Im Kartoffelfeld muss ich keine wichtigen Fragen richtig beantworten. Niemand redet dort mit mir, ich habe auch kein Handy dabei. Trotzdem muss ich mich sehr auf die ungewohnte körperliche Arbeit konzentrieren, weil ich ansonsten nichts ernten werde. Ich muss viel Mühe walten lassen, um schönen Kartoffelpflanzen beim Wachsen zusehen zu können. Diese Mühe und das ernannte Ziel sind Schnittmengen zwischen den beiden Berufen.
Dabei sollte man erwähnen, dass Sie von dem Hof kommen, den Sie heute bewirtschaften, also einen Bezug zum Kartoffelanbau haben?

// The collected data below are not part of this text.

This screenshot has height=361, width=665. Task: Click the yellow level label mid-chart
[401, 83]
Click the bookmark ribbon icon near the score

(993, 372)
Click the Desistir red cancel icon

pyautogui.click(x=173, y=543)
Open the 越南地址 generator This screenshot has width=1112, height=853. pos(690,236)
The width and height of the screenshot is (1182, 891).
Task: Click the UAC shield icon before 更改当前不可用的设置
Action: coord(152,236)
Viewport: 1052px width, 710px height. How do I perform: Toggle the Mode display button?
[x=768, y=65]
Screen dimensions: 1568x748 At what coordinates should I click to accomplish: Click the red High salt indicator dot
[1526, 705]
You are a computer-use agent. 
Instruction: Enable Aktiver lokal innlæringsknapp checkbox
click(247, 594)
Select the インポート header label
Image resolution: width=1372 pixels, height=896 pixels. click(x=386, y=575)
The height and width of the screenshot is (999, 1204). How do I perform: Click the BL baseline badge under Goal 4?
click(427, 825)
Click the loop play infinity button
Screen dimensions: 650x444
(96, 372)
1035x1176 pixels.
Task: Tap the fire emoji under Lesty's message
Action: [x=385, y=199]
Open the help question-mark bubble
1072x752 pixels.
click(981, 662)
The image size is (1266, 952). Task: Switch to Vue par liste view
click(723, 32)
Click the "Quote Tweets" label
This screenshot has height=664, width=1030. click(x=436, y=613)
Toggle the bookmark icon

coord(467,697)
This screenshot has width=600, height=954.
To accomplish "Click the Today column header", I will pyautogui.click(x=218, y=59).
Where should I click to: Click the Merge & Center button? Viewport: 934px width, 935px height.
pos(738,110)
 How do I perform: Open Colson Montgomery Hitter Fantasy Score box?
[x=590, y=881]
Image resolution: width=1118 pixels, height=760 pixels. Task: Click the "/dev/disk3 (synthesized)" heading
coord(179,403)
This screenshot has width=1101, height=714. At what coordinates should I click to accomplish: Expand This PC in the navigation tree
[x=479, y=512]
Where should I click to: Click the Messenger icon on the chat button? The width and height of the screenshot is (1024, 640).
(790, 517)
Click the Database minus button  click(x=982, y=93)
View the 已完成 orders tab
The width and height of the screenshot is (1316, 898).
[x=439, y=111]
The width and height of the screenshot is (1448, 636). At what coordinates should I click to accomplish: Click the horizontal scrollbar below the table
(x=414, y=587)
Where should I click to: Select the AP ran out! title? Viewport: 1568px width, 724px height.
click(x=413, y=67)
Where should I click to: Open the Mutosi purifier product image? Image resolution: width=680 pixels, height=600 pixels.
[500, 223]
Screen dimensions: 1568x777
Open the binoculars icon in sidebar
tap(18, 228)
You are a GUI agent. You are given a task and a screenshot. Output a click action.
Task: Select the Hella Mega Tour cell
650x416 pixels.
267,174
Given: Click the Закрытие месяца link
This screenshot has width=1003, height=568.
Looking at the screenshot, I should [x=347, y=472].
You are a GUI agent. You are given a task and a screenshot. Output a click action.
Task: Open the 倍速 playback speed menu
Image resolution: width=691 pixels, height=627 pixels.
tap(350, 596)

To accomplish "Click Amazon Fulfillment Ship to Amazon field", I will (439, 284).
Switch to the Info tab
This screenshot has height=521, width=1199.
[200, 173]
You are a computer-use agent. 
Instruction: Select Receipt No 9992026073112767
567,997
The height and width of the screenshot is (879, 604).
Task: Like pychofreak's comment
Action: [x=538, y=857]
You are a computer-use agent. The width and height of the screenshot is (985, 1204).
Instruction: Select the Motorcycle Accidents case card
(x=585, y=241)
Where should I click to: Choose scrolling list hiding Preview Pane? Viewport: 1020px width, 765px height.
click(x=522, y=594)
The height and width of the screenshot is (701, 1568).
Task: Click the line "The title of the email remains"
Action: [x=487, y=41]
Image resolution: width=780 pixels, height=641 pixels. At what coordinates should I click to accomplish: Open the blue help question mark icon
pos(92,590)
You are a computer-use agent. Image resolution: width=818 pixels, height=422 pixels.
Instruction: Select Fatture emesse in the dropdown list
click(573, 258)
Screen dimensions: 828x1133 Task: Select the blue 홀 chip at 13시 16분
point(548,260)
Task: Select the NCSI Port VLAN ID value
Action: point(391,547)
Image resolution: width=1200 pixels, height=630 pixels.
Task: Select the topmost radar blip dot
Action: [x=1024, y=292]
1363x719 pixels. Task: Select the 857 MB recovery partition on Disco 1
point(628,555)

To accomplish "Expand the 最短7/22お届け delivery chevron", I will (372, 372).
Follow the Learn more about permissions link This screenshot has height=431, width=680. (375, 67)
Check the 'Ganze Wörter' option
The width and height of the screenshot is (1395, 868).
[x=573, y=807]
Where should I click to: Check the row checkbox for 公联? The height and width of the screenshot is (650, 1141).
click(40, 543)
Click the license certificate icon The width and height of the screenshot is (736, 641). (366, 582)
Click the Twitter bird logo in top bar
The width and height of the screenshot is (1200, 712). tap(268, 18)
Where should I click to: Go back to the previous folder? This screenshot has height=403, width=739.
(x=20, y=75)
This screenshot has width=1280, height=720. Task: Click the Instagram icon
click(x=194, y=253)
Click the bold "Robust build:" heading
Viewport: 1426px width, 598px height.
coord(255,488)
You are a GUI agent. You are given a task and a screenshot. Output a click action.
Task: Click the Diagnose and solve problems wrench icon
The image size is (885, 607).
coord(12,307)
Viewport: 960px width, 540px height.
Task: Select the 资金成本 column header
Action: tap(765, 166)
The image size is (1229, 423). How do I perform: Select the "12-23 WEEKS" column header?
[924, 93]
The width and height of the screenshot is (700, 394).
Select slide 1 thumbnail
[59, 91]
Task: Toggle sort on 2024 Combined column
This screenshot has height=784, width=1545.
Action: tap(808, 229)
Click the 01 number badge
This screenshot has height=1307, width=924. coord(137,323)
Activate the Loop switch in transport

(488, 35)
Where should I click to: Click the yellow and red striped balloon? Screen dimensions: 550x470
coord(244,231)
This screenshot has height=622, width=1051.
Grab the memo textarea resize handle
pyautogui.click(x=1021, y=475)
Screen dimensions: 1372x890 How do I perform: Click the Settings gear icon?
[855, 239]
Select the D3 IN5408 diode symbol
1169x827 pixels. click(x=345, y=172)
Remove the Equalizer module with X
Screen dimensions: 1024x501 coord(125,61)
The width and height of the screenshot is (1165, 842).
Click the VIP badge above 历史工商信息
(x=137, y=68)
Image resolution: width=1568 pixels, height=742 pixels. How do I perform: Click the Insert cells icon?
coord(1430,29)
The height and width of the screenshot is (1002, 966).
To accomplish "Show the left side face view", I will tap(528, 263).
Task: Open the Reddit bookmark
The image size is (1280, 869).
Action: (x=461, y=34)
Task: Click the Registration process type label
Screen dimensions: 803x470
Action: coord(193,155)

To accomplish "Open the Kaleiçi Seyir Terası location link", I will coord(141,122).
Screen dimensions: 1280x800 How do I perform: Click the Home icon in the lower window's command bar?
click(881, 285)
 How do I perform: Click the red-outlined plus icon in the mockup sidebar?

Ich bin ein Hunsrücker Bauernkind und bewirtschafte heute den Hof, auf dem schon meine Großmutter, meine Eltern und meine Geschwister gelebt haben. In meinem zweiten Jahr als Anwältin habe ich ihn übernommen, erst verpachtet und später dann selbst bewirtschaftet.
Seitdem pendeln Sie zwischen Stuttgart und dem Hunsrück?
Man kann sagen, ich muss. Allerdings gibt es Zeiten, in denen ich mich intensiver um das Feld kümmern muss und Zeiten, in denen ich die Kartoffeln einfach wachsen lassen kann. Prinzipiell gilt: Je mehr ich die Kartoffeln einfach nur wachsen und machen lasse, desto besser werden sie. Und was die Distanz betrifft: Diese Entfernung brauche ich, um von der einen Welt in die andere zu kommen.
Sie stellen diese beiden Welten auch auf der Internetseite Ihrer Kanzlei vor.
Dass unsere Kanzlei Arbeitsrecht kann, hat sich inzwischen rumgesprochen. Wir sind aber auch Menschen. Dass ich mich um die Kartoffeln kümmere, dass ich sie zum Beispiel von den Kartoffelkäfern befreie, beruht auf demselben Verantwortungsgefühl und meinem Verständnis des Anwaltsberufs. Meine ganze Unterstützung lasse ich auch den Arbeitnehmern und Arbeitgebern zukommen, die ich vertrete. Außerdem sind beide Berufe mit viel Arbeit verbunden. Die manchmal hübsch dargestellte Romantik in Zeitschriften über das Landleben kenne ich nicht.
Haben Sie von Kolleginnen und Kollegen schon einmal Rückmeldungen über Ihren Zweitberuf als Kartoffelbäuerin bekommen?
Ja. Der Beruf ist häufig ein Gesprächsanker. Dadurch, dass der Beruf für Anwälte so exotisch ist, ist er oft ein Thema. Wir reden dann nicht über das Wetter oder Fußball, sondern über Kartoffeln.